Problem description
Reproduce the listing below from the line containing "Tap the '25' label on the colour scale" through the line containing "(x=428, y=112)", including both of those lines. Omit the pictures.

Start Extracted entries

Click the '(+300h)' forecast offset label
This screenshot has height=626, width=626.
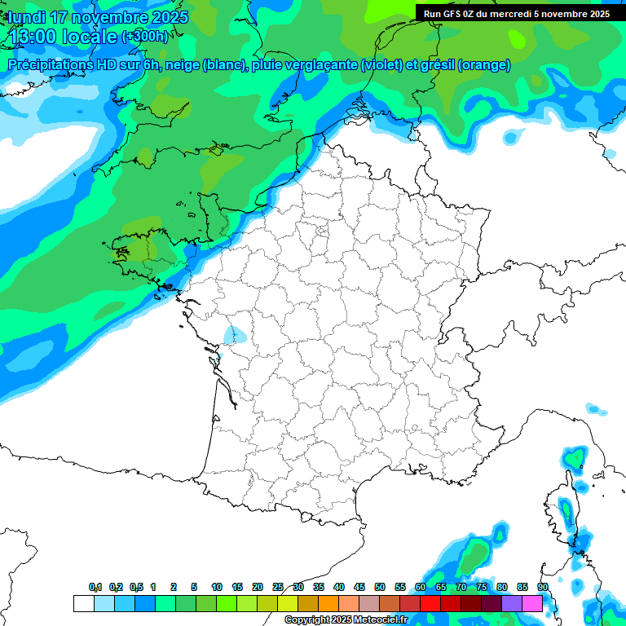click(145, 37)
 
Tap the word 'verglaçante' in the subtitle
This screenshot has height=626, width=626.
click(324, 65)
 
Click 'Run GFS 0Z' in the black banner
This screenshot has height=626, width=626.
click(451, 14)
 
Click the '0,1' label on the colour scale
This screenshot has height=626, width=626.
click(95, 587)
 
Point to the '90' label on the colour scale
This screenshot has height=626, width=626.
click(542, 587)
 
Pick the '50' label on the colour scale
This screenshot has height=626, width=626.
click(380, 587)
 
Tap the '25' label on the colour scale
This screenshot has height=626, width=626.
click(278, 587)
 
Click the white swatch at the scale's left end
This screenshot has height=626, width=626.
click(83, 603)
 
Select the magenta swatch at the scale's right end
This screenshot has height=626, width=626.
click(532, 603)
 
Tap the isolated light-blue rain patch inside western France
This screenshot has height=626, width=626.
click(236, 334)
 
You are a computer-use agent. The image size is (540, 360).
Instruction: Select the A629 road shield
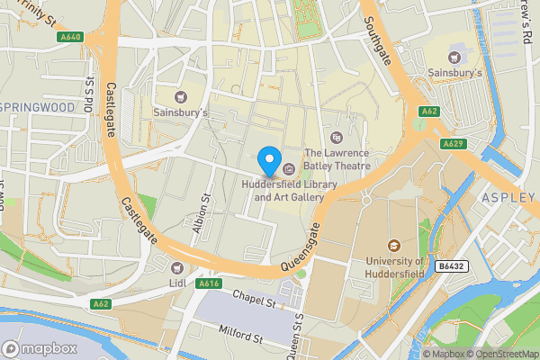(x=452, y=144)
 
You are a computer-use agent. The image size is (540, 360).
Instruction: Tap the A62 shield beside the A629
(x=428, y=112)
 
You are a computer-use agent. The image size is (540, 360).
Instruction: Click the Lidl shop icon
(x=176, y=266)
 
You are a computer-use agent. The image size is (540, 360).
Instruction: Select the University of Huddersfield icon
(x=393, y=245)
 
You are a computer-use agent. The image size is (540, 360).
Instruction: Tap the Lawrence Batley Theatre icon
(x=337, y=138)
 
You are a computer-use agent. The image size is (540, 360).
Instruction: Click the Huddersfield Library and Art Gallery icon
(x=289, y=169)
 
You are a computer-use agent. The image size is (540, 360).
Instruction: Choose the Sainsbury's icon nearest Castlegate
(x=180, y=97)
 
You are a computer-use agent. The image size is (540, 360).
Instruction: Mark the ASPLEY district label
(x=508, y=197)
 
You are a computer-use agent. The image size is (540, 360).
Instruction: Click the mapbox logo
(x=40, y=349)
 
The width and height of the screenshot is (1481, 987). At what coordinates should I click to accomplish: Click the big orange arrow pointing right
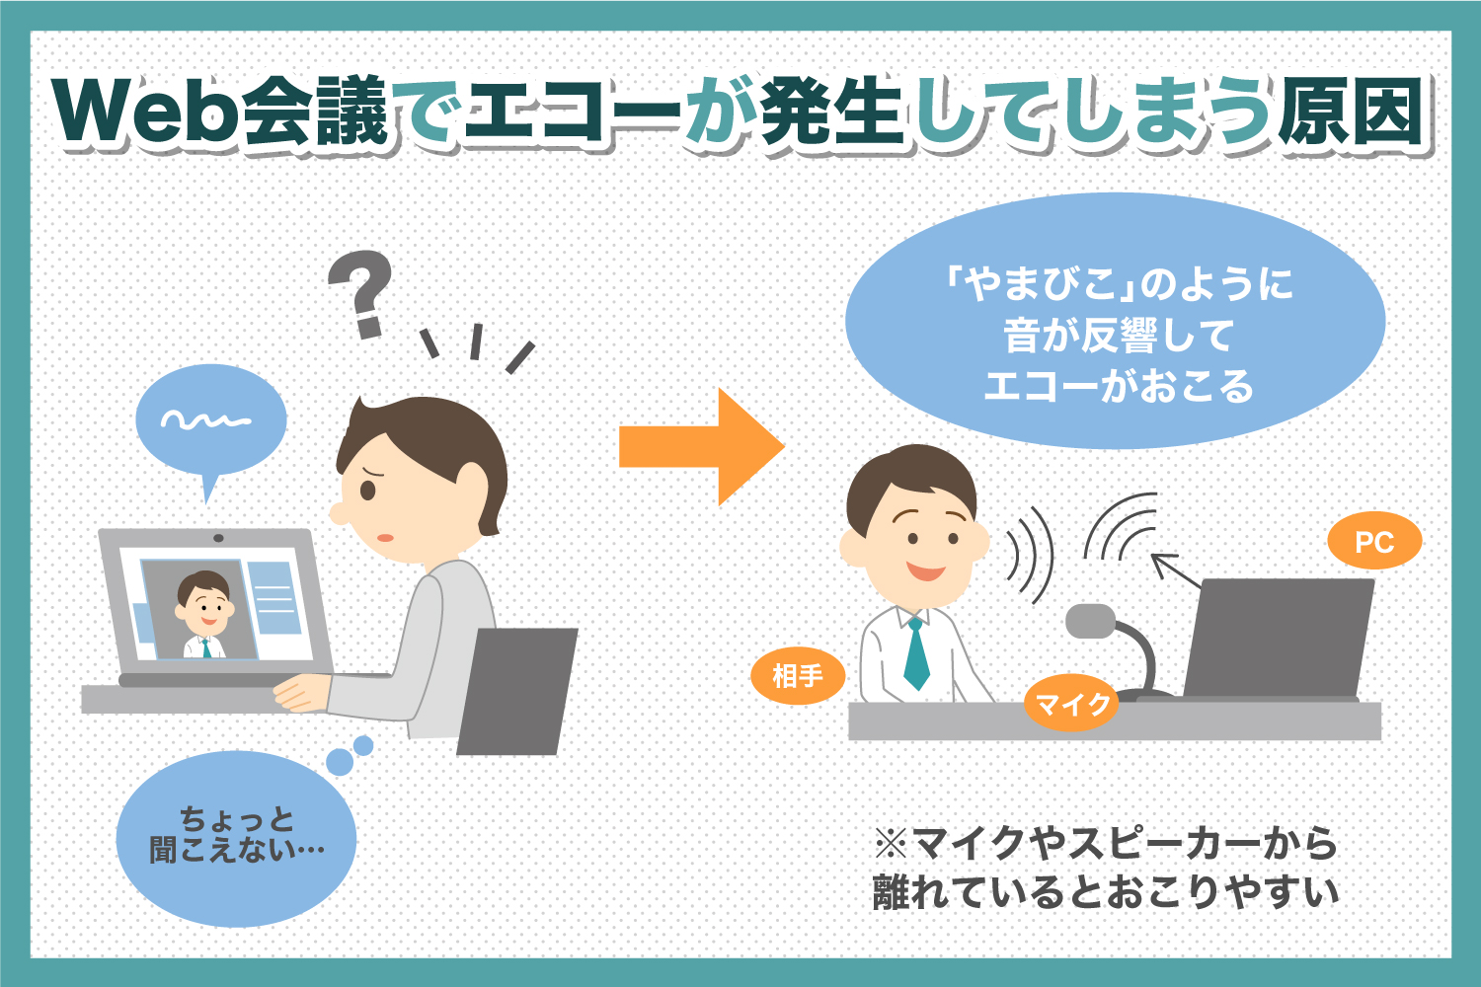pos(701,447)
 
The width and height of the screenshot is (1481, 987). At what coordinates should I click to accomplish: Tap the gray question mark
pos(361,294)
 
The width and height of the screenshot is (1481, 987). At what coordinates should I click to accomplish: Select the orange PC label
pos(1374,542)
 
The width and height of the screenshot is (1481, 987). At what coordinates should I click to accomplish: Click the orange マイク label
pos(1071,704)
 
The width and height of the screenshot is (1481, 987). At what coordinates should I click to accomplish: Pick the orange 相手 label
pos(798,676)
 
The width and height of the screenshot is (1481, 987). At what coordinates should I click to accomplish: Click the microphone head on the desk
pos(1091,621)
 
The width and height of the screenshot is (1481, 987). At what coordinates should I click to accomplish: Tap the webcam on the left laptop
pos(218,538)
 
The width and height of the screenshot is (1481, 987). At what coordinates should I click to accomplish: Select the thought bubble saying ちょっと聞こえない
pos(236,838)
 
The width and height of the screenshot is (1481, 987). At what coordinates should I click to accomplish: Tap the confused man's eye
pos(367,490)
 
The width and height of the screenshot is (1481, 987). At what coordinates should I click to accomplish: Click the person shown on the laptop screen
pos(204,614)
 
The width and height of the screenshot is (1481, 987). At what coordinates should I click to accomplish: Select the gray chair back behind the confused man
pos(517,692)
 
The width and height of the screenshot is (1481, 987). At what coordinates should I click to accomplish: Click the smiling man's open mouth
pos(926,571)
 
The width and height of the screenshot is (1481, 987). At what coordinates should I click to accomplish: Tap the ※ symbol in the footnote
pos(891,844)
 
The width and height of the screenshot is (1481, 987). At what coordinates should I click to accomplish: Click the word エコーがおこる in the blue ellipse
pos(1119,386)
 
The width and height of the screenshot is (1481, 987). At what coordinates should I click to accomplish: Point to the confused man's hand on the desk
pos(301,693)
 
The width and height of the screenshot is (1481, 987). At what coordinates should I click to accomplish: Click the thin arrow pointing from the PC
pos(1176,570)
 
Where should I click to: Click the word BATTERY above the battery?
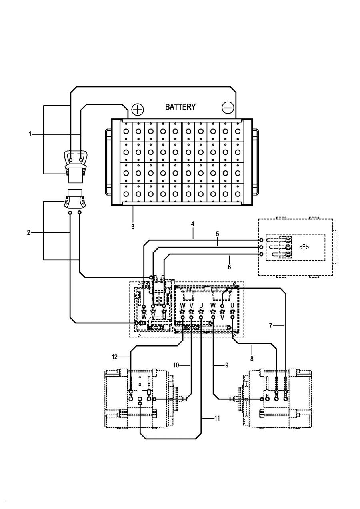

End Extracted entries

Task result
Tap the '25' label on the colour scale
This screenshot has height=626, width=626.
click(278, 587)
 
Click the white swatch at the scale's left end
This screenshot has height=626, width=626.
click(83, 603)
 
Select the magenta swatch at the scale's right end
This screenshot has height=626, width=626.
click(532, 603)
 
Tap the isolated light-blue rain patch inside western France
This screenshot has height=626, width=626.
click(236, 334)
 
You are a computer-use agent. The image size is (540, 360).
Instruction: Select the A629 road shield
(x=452, y=144)
 
You are a computer-use agent. The image size is (540, 360).
Instruction: Tap the A62 shield beside the A629
(x=428, y=112)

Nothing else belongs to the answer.